NEW YORK (TheStreet) -- The Vanguard Group, the world's largest mutual fund company, has fired a whistleblower who shared information with TheStreet about deficiencies in the company's customer account security.
According to the public database of stockbroker records kept by The Financial Industry Regulatory Authority, or FINRA, Karen Brock, a client relationship administrator in Vanguard's Scottsdale, Ariz., office, is no longer employed by Vanguard or registered as a broker.
FINRA's public records said nothing about the reason for Brock's termination. But an unredacted version of her records supplied by a state securities regulator said that she had been discharged for "violation of Vanguard's Professional Conduct Policy."
The state records said that her last day at Vanguard was Aug. 27, 2015. Brock said in an interview that she was on family medical leave when she was fired.

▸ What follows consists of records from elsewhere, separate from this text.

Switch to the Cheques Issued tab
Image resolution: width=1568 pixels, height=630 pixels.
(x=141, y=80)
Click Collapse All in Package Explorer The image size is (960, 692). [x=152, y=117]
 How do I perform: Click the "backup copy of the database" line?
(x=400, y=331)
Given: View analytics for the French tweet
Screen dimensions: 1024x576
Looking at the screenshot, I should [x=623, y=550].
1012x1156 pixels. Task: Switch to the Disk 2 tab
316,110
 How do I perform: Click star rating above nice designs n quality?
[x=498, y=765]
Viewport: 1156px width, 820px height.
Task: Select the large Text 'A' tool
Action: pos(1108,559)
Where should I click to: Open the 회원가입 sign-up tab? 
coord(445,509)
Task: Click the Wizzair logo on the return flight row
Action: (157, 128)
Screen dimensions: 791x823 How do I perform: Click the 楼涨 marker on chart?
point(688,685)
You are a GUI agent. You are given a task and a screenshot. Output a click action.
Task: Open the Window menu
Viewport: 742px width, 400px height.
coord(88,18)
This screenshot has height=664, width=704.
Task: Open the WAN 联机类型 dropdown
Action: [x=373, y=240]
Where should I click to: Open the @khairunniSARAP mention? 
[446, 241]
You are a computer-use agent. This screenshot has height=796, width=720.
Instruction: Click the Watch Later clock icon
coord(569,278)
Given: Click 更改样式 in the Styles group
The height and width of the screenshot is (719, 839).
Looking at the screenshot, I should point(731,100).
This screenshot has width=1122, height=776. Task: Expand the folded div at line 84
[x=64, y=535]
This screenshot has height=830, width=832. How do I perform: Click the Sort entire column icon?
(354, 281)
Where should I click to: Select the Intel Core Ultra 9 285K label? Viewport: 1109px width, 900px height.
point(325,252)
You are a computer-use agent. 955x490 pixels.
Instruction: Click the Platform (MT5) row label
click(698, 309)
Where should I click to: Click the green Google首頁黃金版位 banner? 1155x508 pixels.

Asked whether and why the firm had fired Brock, Vanguard spokeswoman Arianna Stefanoni Sherlock said in an email, "I can't discuss a personnel decision." Sherlock had said in an earlier interview that the firm investigated Brock's claims and remained "confident in our security practices and our efforts to keep our clients' information and their assets safe."
"This is the way companies silence people and scare them from coming forward when things are going wrong" internally, said Brock on Friday. "This is in clear retaliation for the story coming out."
On August 10, TheStreet published an article that detailed Brock's efforts since 2013 to get her bosses to address what she considers threats to the security of Vanguard's 20 million customers.
Brock told TheStreet that Vanguard had been aware since 2013 that customers could log in to their accounts even if they entered typographical errors in their personal security answers. In my own account at Vanguard, I have repeatedly tested her assertions and found them to be true. On some occasions, I have been able to get Vanguard to generate a link to a new password even after deliberately inserting typos into three security answers. Customers still can access their accounts despite typos in security answers.
Brock also detailed to TheStreet the complaints of a customer who said that he had asked his son to mimic his voice to test Vanguard's "Voice Verification System." Vanguard's system allowed the son to gain access to the father's account, Brock said. Brock told TheStreet that the Voice Verification problem had subsequently been fixed.
Last year, at an in-house training session for Vanguard's new Personal Advisor Services money management product, Brock says she pointed out to an instructor that names, email addresses, phone numbers and account numbers of several current or prospective clients had evaded the redaction process in a 97-page manual that had not been marked "Internal Use Only." Brock provided a copy of the manual to TheStreet.
Vanguard manages $3 trillion for 20 million clients, 90% of whom access their accounts online. Brock has not been the only one complaining about Vanguard's account security. Several commenters on a popular online website called Bogleheads.org criticized Vanguard's security measures in 2012 after the firm landed on a list called the "Password Hall of Shame."
Brock said that she served 640 of Vanguard's "flagship" customers, who are high-net-worth clients with accounts of $1 million or more. In interviews this summer, Brock said that management had told her "You need to stop talking about these things because it really upsets people."
She filed whistleblower complaints with the Securities and Exchange Commission and FINRA in May 2014. FINRA told Vanguard in a May 29 letter that it had closed its examination of the case. The SEC would not comment when I asked about Brock's complaint earlier in the summer, but Brock said that several officials at the agency interviewed her for nearly two hours in January.
Gary Aguirre, a lawyer who represents whistleblowers, said that the laws concerning whistleblowers are evolving so quickly that it would be hard to guess whether Brock might have a solid retaliation case against Vanguard.
"Companies can call what a whistleblower does whatever they want to call it," he said. "The best example is when they say someone was fired because they breached a confidentiality contract." In Brock's case, Vanguard said she had violated its professional conduct rules.
If Brock was fired for talking to the media, she might have a valid retaliation case if the information she gave to TheStreet mirrored the information she gave to the SEC, Aquirre said. "Obviously, what she did is in the spirit of the whistleblower laws," he said. "Whether she comes within the letter of a particular statue or some case law is another thing."